Reich's sentiment is shared by many Democrats who believe that the key to a strong economy is a strong middle class, and the key to a strong middle class is union bargaining. They point to heroes of the movement like Walter Reuther, the famed head of the United Auto Workers, who once famously noted that his workers were also Chrysler's best customers. "What studies show is that every time there's been a strong labor movement, there's been a strong middle class," says Janice Fine, a professor at Rutgers University's School of Management and Labor Relations.
It's still unclear whether the Democrats have enough votes to pass the bill, even with a majority of 58 or 59 if they win the last undecided Senate race in Minnesota. Democrats will need 60 votes to overcome what is sure to be a GOP filibuster of the measure and only one Republican supported it in a previous vote, Pennsylvania's Arlen Specter. Nor is it certain that all of the incoming Democratic senators many of them more moderate and business friendly, such as Virginia's Mark Warner, Tom and Mark Udall (cousins from New Mexico and Colorado) and Alaska's Mark Begich will support the measure.
Some compromises have been proposed, such as one put forth by William Gould, a former Clinton appointee as head of the National Labor Relations Board. Gould suggested keeping the secret ballot but reducing the extensive delays in holding such elections. "Gould's proposal eliminates the politically most potent argument against the Employee Free Choice Act, that secret-ballot elections supposedly better represent the true preferences of employees than do signed union authorization cards," says Gregory Saltzman, professor of economics and labor management at Albion College in Michigan.

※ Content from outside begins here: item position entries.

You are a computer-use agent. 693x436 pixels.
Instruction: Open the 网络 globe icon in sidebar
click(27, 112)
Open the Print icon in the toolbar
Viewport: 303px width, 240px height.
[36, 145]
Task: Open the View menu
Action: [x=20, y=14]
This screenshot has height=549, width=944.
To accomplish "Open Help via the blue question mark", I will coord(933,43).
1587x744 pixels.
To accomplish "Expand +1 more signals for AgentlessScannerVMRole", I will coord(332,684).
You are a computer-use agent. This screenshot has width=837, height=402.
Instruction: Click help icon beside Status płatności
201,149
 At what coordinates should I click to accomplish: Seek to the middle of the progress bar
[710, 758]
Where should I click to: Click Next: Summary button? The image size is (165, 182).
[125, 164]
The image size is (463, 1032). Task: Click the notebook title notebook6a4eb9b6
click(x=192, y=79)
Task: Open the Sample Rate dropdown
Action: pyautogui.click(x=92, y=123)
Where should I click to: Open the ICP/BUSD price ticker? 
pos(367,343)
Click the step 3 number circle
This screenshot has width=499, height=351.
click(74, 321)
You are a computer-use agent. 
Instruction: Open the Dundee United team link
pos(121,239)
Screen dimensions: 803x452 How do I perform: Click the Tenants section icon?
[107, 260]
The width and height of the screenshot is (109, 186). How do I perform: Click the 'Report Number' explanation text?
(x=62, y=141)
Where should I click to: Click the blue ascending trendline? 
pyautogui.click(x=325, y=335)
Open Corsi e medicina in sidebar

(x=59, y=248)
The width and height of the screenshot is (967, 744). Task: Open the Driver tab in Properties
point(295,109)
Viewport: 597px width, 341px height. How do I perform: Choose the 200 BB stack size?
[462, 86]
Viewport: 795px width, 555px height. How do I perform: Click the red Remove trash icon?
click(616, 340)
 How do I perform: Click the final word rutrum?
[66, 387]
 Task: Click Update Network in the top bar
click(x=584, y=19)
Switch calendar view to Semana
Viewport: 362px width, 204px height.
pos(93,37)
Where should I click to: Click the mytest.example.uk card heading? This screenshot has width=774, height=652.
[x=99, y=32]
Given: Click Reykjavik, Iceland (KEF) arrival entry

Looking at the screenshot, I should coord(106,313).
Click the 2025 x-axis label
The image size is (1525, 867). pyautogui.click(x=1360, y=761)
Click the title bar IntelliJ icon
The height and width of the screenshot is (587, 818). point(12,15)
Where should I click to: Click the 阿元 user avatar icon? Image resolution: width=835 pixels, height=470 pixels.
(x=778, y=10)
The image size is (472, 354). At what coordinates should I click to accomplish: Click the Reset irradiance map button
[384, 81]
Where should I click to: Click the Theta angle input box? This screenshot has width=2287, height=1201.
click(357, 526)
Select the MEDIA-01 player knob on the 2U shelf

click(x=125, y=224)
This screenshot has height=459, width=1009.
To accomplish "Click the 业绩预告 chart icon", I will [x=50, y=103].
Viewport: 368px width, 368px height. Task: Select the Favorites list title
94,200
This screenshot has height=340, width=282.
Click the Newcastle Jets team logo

Still, having spent $80 million to help elect Obama, some unions are counting on the Democrat to deliver on his campaign promise. As Gerry McEntee, head of the American Federal of State, County and Municipal Employees candidly told the Washington Times (much to the delight of Republicans, who broadcast his remarks in press releases), "the payback would be the Employee Free Choice Act that would be a vehicle to strengthen and build the American labor movement and the middle class." Still, in this economic climate, payback for anything will likely be difficult.